__What you should do__
Copy every record exactly as it stands. Leave the pictures out.

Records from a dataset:

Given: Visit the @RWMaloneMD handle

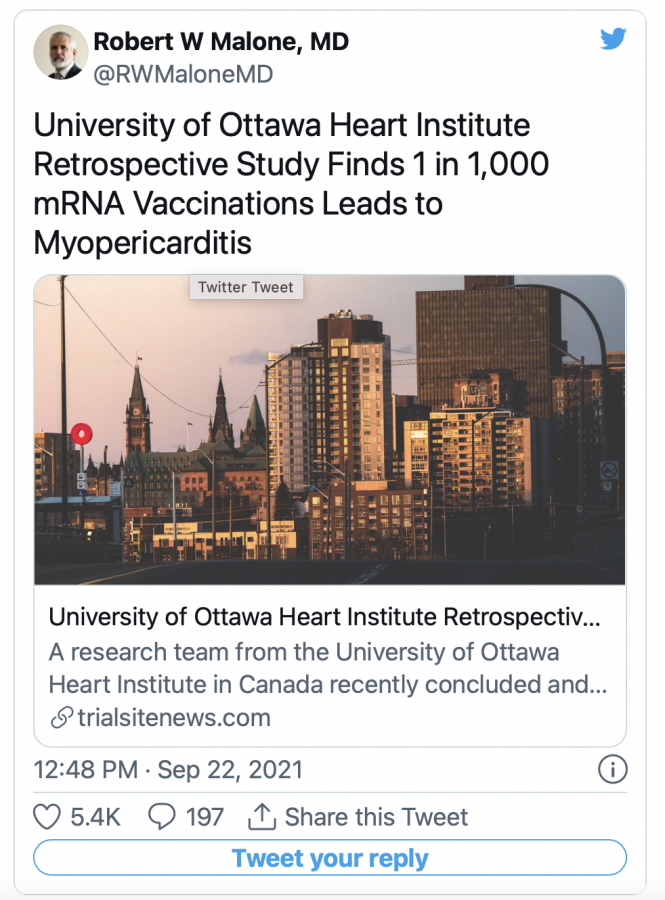Looking at the screenshot, I should click(183, 74).
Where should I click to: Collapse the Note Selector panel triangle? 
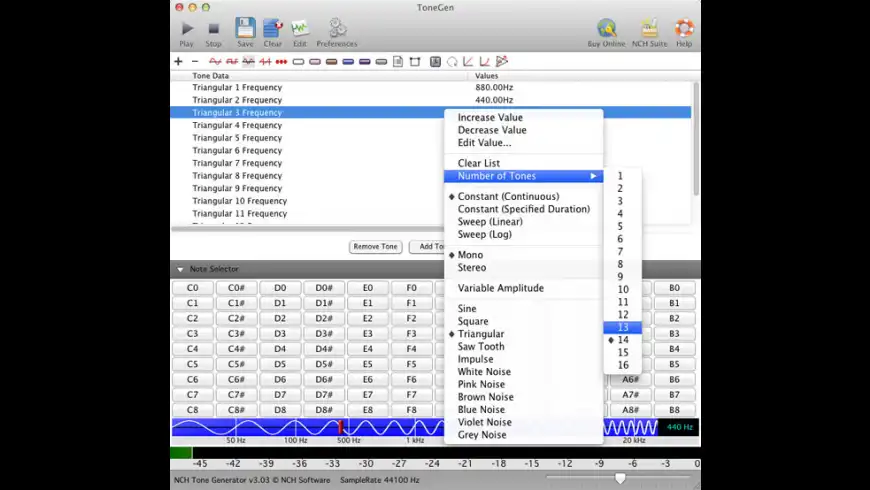(x=180, y=269)
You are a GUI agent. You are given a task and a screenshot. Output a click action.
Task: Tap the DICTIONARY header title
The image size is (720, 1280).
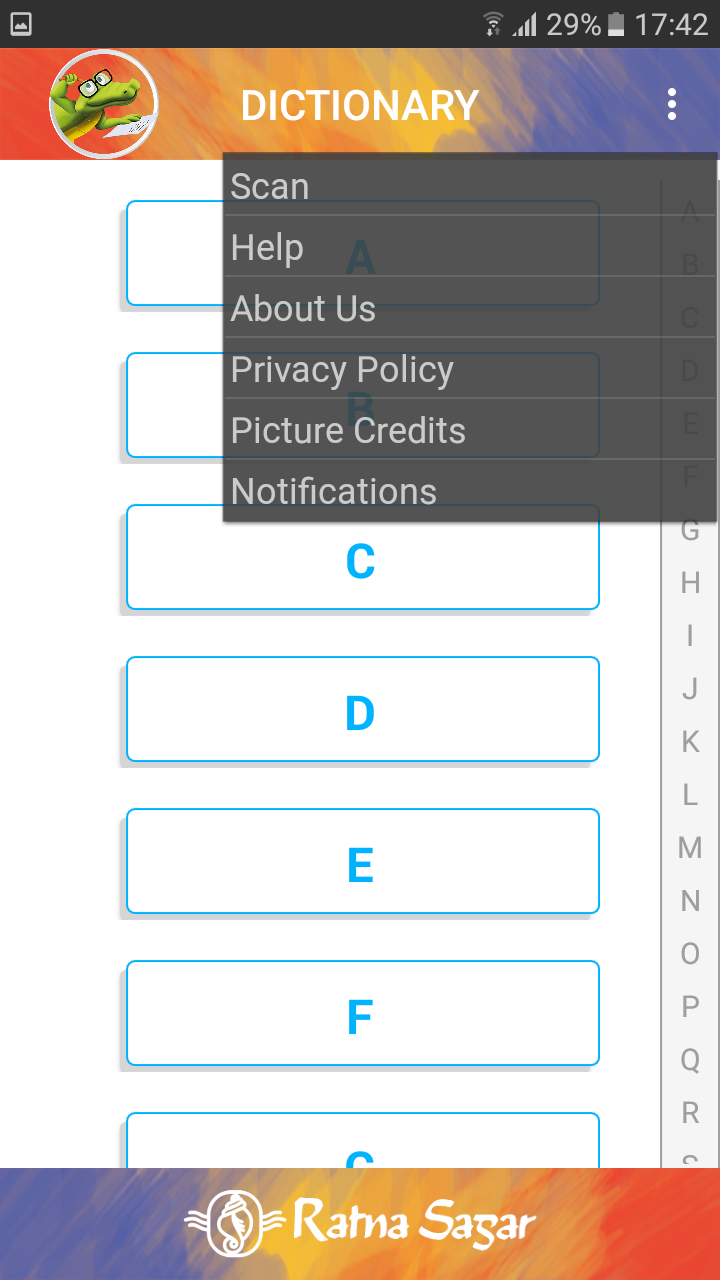(x=360, y=105)
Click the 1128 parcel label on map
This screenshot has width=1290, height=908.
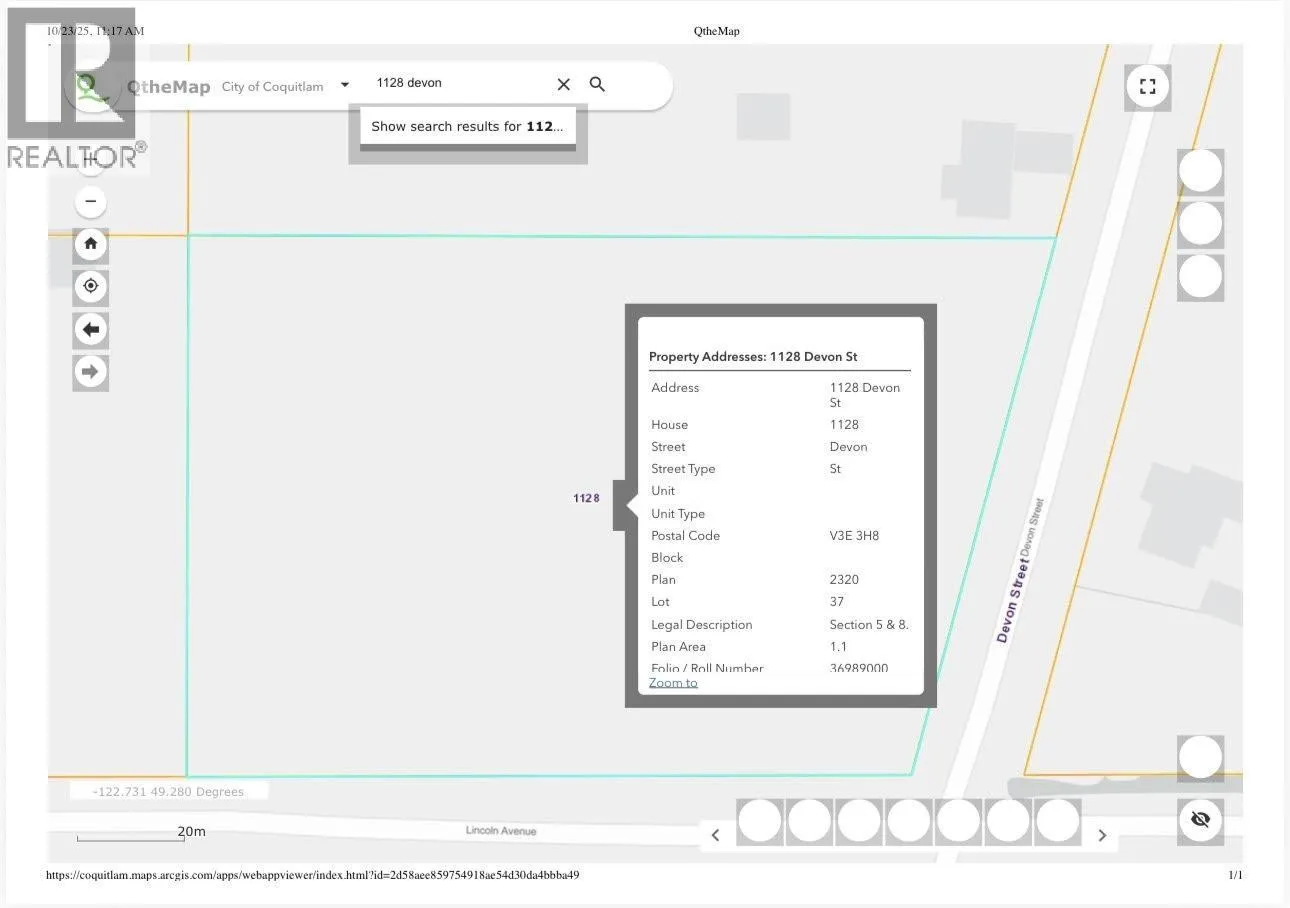pyautogui.click(x=586, y=498)
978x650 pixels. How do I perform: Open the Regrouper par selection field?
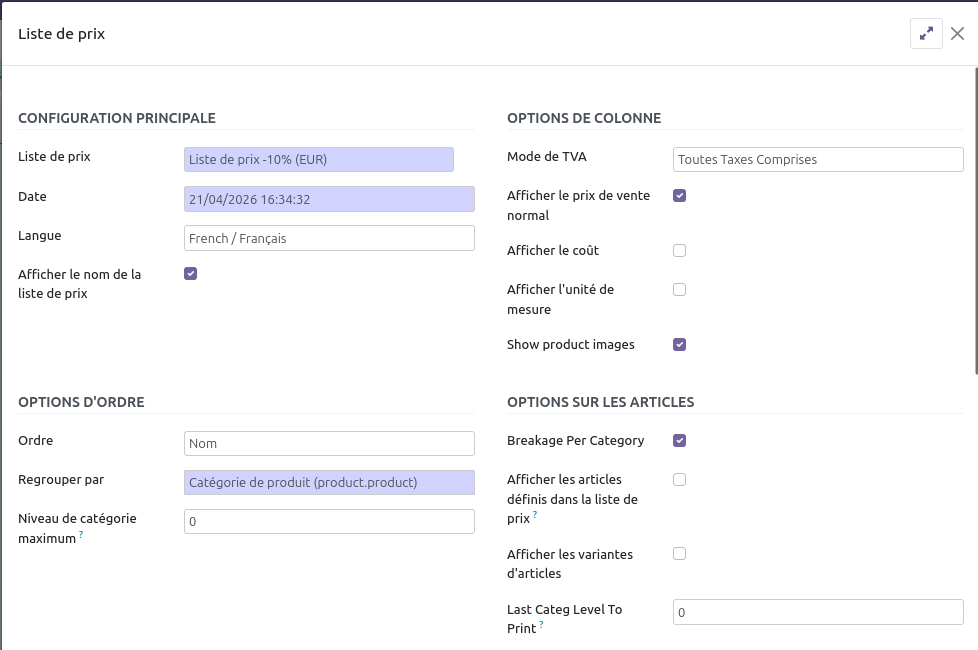click(329, 482)
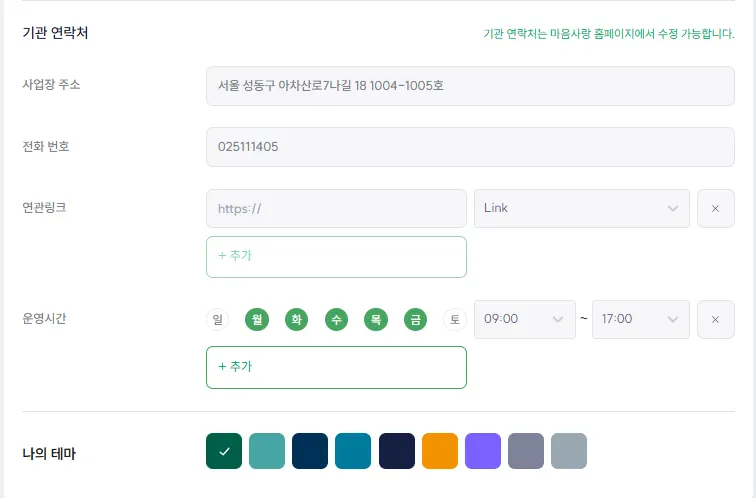Toggle Tuesday (화) operating day

[x=296, y=320]
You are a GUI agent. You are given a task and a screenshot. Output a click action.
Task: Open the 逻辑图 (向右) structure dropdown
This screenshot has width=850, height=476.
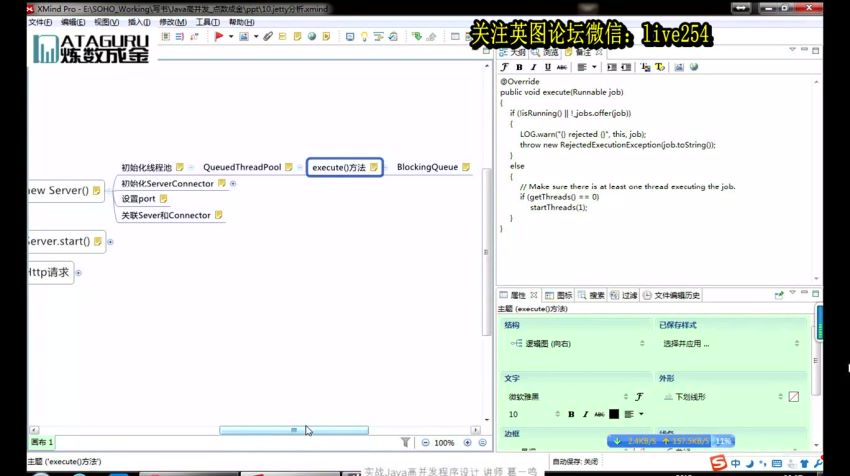(572, 343)
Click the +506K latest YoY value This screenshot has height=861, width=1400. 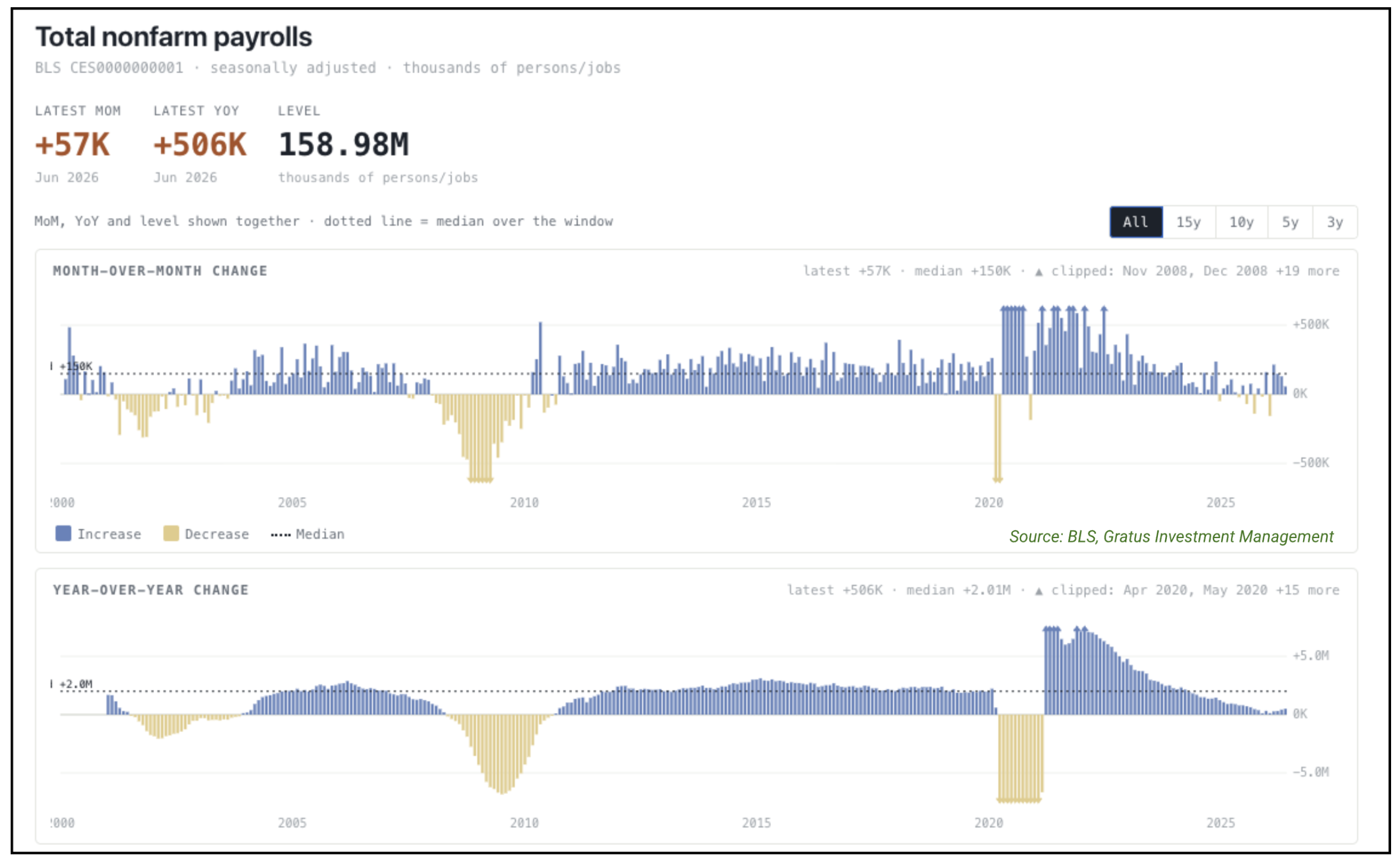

__Solution to the exercise__
Given: Visit the @RWMaloneMD handle

Looking at the screenshot, I should click(183, 74).
Where should I click to: Collapse the Note Selector panel triangle? 
(x=180, y=269)
You are a GUI agent. You are given a task and a screenshot. Output a click action.
Task: Tap the DICTIONARY header title
The image size is (720, 1280).
(x=360, y=105)
Click the 1128 parcel label on map
This screenshot has width=1290, height=908.
pyautogui.click(x=586, y=498)
978x650 pixels. How do I perform: Open the Regrouper par selection field?
click(329, 482)
Toggle Tuesday (화) operating day

[x=296, y=320]
You are a GUI agent. You are given a task and a screenshot. Output a click action.
Task: Open the 逻辑图 (向右) structure dropdown
This screenshot has width=850, height=476.
(572, 343)
Click the +506K latest YoY value This screenshot has height=861, width=1400. 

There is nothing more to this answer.